EU Says May Be Regional Fund Help for Italian Steel Plant
09/10/2012 - The European Commission is prepared to play its part in trying to save the giant ILVA steel mill in the southern Italian city of Taranto, with financial support potentially available through the EU regional fund, Industry Commissioner Antonio Tajani said, according to Reuters.
The European Commission is prepared to play its part in trying to save the giant ILVA steel mill in the southern Italian city of Taranto, with financial support potentially available through the EU regional fund, Industry Commissioner Antonio Tajani said.
"We are ready to do whatever we can. We are committed to keeping the steel industry in Europe," Tajani told Reuters at the margins of a conference in northern Italy at the weekend.
He said he would take part in a meeting with the Italian authorities next Friday in the regional capital Bari to discuss the future of the plant, which has been blamed for deadly leaks of cancer-causing chemicals.
In July Italian prosecutors appointed special administrators at the plant, the biggest of its kind in Europe, saying toxic emissions coming from the mill had caused an "environmental disaster" in Taranto and the surrounding region.
ILVA has until the end of September to come up with a plan to clean up the plant or risk a total shutdown, following a damning court ruling which accused operators of knowingly allowing the deadly pollution to continue.
The plant, which has around 12,000 workers with another 8,000 jobs dependent on it, is one of the few major industry employers in a recession-struck region of high unemployment.
Tajani said the regional government in Puglia could ask the EU Commission to allow resources already earmarked by the European Regional Development Fund (ERDF) but not yet spent by the region to be used for the ILVA plant.
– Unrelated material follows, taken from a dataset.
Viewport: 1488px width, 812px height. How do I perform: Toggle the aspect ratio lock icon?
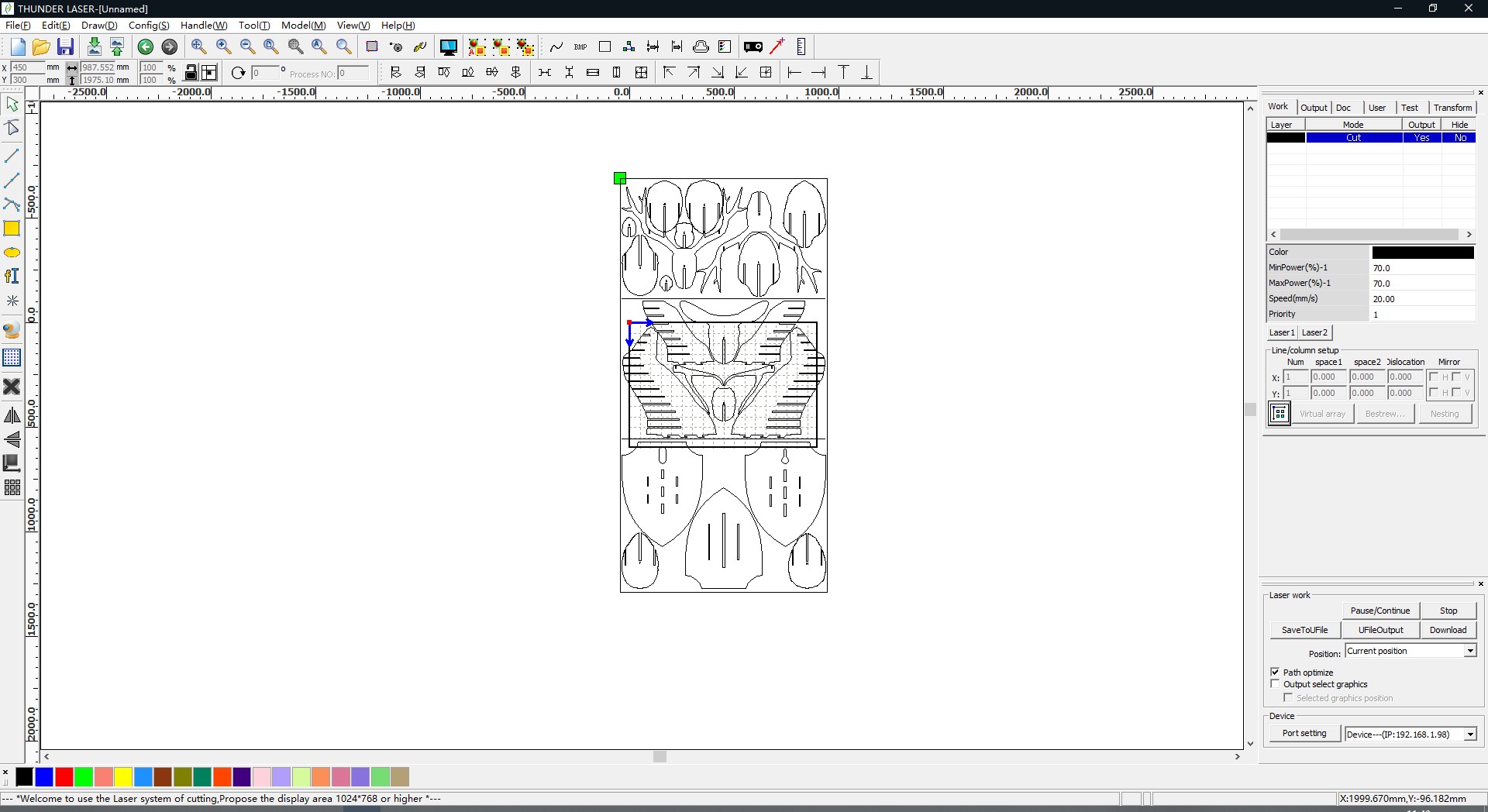point(191,73)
"This would be the quickest and easiest way to find financial resources for the ILVA plant," Tajani said. "Money coming from the ERDF could be used for mitigating the environmental impact caused by ILVA production," the Commissioner said.
He also called for the European Investment Bank to step in, to create a guarantee fund to support private investment for the ILVA plant’s restructuring.
A government-appointed commission is currently studying what measures will be needed to get environmental approvals to be issued for the plant. Their recommendations are expected at the end of the month.